What It Means to Be a British Man Mourning the Queen
The coolest thing I ever saw Queen Elizabeth II do was that sketch with Daniel Craig, as James Bond, for the opening sequence of the London Olympics in 2012, in which the duo met at Buckingham Palace before scattering the corgis and boarding a chopper. Minutes later, they appeared to parachute out of a helicopter directly over the opening ceremony at Wembley Stadium before the pair emerged unruffled into the royal box. Reportedly, The Queen jumped at the role and insisted on having a speaking part. As a piece of theater, imagined by director Danny Boyle, who choreographed the entire opening ceremony, it was both charming and funny. It was also as clear a representation of what the Queen actually means as you can get. Like James Bond, her Majesty’s appeal as a royal figurehead is almost entirely symbolic.
It’s a construct we Brits (most of us anyway) happily go along with. We know that she is as human and as guilty of some major failings in the past—like most of her offspring—as any of us. But we also know that she has served in a career that has run 24/7 for the past 70 years in a job she didn’t expect and one her father before her neither chose nor wanted. I’m not sure many of us would want it either.
But the news of her death has galvanized the nation. Even in far-away New York—where I, a British man, have lived for nearly the last 20 years—you can sense the frisson rippling across the UK. Obituaries have been spruced up and updated to cover the past few weeks. I wouldn’t be surprised if black mourning armbands are already on back-order. And Sunday-best teapots are being dusted off for the hour when lashings of strong sweet tea are going to be needed to fortify a nation united in shock and grief. For if there’s one thing apart from lavish future-failed-wedding celebrations that the British royals do very very well, it is death.
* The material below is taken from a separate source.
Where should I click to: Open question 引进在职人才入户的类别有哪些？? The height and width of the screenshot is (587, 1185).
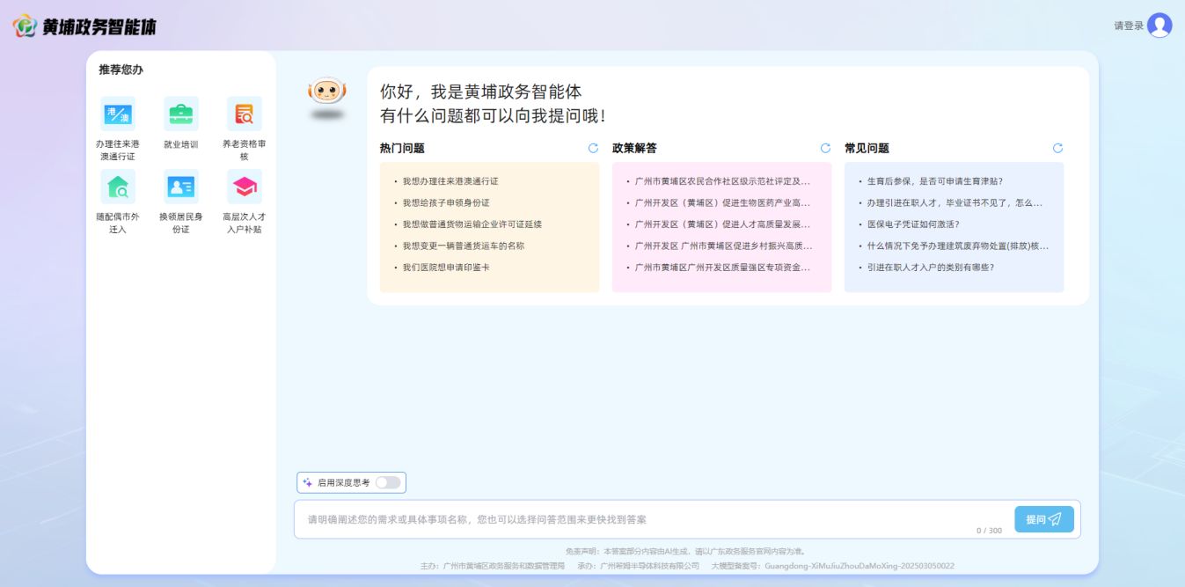coord(931,268)

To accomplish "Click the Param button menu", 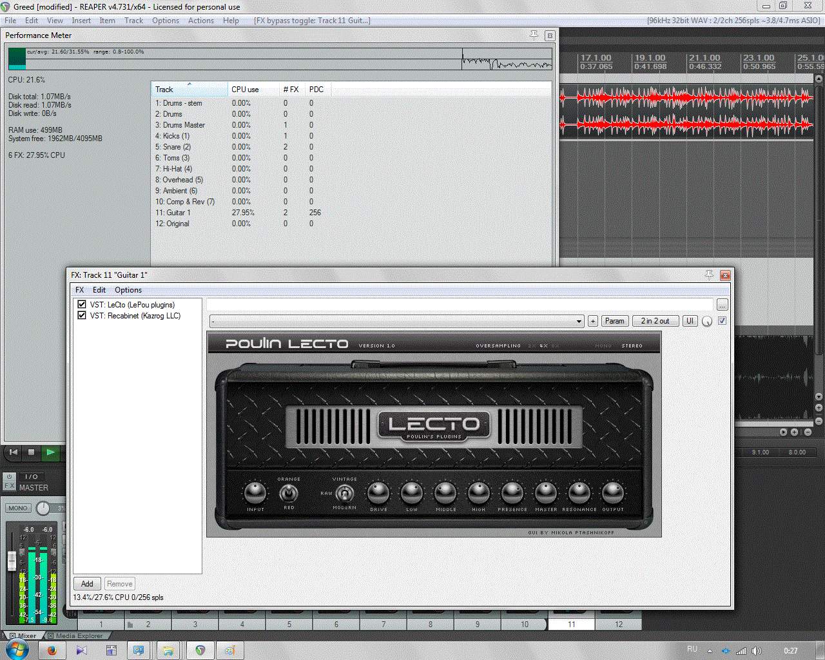I will tap(614, 321).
The somber stoicism of the last journey of King George VI. The sound of Elton John performing his updated version of "Candle in the Wind" (also known as "Goodbye England's Rose") at the funeral of Princess Diana. The indelible image of Queen Elizabeth II alone at Prince Philip's funeral.
I am not the most fervent royalist but one only has to look at the absolute, unholy shitshow playing out in global politics since the rise of the idiocracy in America and Britain in particular to wonder if having a head of state that is wholly above, and at least 99 percent apart from politics, is not a bad thing in the long run. I don’t mean a tyrant who seizes power, or refuses to let go of power, and declares himself king. I mean royalty.
Constitutional monarchies may make very little sense on paper in this day and age but, in heads and hearts, the long run is what the British monarchy is all about. Plus, its good for the tourists. It’s an argument, of course, that makes very little sense to anyone who didn’t grow up with it. When foreigners see all the flag waving razzamatazz and marching bands it’s easy to be fooled into thinking it’s a real—rather than symbolic—expression of power.
For now, at least, the monarchy provides those of us who don’t mind it too much, an inexplicable, indefensible, and rather magical sense of pride and continuity. It governs only the slow flux from the past to the future. For most of us it’s a protection against chaos. Which is why you may be surprised by how big the reaction is.